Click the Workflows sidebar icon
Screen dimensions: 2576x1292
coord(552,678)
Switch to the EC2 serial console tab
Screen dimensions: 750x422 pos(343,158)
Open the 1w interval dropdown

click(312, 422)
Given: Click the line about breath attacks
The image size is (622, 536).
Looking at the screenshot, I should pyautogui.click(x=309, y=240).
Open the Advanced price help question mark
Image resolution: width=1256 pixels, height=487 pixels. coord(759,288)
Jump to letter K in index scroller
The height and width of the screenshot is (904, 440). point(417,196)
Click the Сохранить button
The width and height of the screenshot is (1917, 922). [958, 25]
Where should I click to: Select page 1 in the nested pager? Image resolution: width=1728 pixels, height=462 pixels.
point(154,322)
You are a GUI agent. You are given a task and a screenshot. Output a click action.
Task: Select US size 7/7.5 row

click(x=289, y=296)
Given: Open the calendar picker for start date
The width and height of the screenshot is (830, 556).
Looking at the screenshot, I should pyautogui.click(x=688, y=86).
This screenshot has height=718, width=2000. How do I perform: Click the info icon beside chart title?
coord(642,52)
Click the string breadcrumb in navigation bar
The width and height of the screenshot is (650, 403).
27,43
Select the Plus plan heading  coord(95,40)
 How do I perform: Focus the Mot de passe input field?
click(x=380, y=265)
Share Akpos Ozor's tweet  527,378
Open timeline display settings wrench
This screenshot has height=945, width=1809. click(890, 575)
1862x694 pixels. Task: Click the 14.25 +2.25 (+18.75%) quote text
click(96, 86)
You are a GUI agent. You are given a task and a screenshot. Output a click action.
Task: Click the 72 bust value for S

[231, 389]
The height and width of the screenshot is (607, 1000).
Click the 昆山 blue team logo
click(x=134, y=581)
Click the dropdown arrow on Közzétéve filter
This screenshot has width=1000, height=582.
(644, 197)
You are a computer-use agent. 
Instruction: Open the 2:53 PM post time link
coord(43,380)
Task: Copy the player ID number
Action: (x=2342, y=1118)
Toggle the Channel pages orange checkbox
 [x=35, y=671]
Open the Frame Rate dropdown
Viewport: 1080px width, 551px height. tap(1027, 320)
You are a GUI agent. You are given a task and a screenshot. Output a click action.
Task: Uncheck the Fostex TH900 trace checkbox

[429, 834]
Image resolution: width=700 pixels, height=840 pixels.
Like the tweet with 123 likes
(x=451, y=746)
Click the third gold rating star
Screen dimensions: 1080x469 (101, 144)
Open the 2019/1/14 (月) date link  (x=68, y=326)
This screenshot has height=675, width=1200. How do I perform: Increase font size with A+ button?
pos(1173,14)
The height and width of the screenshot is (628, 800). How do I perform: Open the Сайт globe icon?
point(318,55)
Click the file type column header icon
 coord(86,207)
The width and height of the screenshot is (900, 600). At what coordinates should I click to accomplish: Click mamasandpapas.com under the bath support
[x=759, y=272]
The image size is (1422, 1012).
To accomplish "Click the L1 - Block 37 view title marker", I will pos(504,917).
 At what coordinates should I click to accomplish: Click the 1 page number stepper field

What to do:
An exact repeat of the lines from the one containing "This screenshot has height=718, width=2000." through the final line above, both included, is the whole answer.

Response area:
This screenshot has height=718, width=2000. How do I perform: Click the info icon beside chart title?
coord(642,52)
Click the string breadcrumb in navigation bar
The width and height of the screenshot is (650, 403).
27,43
Select the Plus plan heading  coord(95,40)
 How do I perform: Focus the Mot de passe input field?
click(x=380, y=265)
Share Akpos Ozor's tweet  527,378
Open timeline display settings wrench
This screenshot has height=945, width=1809. click(890, 575)
1862x694 pixels. Task: Click the 14.25 +2.25 (+18.75%) quote text
click(96, 86)
You are a GUI agent. You are given a task and a screenshot. Output a click action.
Task: Click the 72 bust value for S

[231, 389]
The height and width of the screenshot is (607, 1000).
Click the 昆山 blue team logo
click(x=134, y=581)
Click the dropdown arrow on Közzétéve filter
This screenshot has width=1000, height=582.
(644, 197)
You are a computer-use agent. 
Instruction: Open the 2:53 PM post time link
coord(43,380)
Task: Copy the player ID number
Action: (x=2342, y=1118)
Toggle the Channel pages orange checkbox
 [x=35, y=671]
Open the Frame Rate dropdown
Viewport: 1080px width, 551px height. tap(1027, 320)
You are a GUI agent. You are given a task and a screenshot. Output a click action.
Task: Uncheck the Fostex TH900 trace checkbox

[429, 834]
Image resolution: width=700 pixels, height=840 pixels.
Like the tweet with 123 likes
(x=451, y=746)
Click the third gold rating star
Screen dimensions: 1080x469 (101, 144)
Open the 2019/1/14 (月) date link  (x=68, y=326)
This screenshot has height=675, width=1200. How do I perform: Increase font size with A+ button?
pos(1173,14)
The height and width of the screenshot is (628, 800). How do I perform: Open the Сайт globe icon?
point(318,55)
Click the file type column header icon
 coord(86,207)
The width and height of the screenshot is (900, 600). At what coordinates should I click to accomplish: Click mamasandpapas.com under the bath support
[x=759, y=272]
The image size is (1422, 1012).
To accomplish "Click the L1 - Block 37 view title marker", I will pos(504,917).
 At what coordinates should I click to accomplish: Click the 1 page number stepper field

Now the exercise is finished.